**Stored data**
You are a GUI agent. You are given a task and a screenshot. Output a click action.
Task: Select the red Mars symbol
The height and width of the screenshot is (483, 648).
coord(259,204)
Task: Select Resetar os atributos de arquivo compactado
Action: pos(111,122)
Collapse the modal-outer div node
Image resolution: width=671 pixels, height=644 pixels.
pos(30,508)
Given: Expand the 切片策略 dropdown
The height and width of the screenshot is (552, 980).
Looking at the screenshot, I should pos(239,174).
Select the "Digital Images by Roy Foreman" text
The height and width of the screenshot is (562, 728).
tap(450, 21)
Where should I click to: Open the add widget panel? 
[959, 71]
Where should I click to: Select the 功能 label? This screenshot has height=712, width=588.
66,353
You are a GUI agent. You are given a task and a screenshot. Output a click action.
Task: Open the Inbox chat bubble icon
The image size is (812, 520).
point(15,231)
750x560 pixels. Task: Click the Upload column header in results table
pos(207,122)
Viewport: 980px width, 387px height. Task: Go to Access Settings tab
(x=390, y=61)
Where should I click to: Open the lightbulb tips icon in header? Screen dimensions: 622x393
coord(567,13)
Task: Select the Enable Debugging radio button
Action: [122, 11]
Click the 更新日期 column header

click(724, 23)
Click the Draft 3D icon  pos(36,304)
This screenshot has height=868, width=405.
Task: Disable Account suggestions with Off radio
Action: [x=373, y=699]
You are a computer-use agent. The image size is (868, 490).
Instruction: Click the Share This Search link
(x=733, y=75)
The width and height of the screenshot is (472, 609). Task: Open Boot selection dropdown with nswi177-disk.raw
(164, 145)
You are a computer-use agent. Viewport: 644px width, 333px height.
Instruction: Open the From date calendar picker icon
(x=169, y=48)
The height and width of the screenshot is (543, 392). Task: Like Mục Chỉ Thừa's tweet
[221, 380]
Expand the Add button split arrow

**ASSIGNED TASK**
Which lines of the records contain the word "Expand"? Copy each of them.

**EXERCISE ANSWER**
Given: Expand the 切片策略 dropdown
Expand the Add button split arrow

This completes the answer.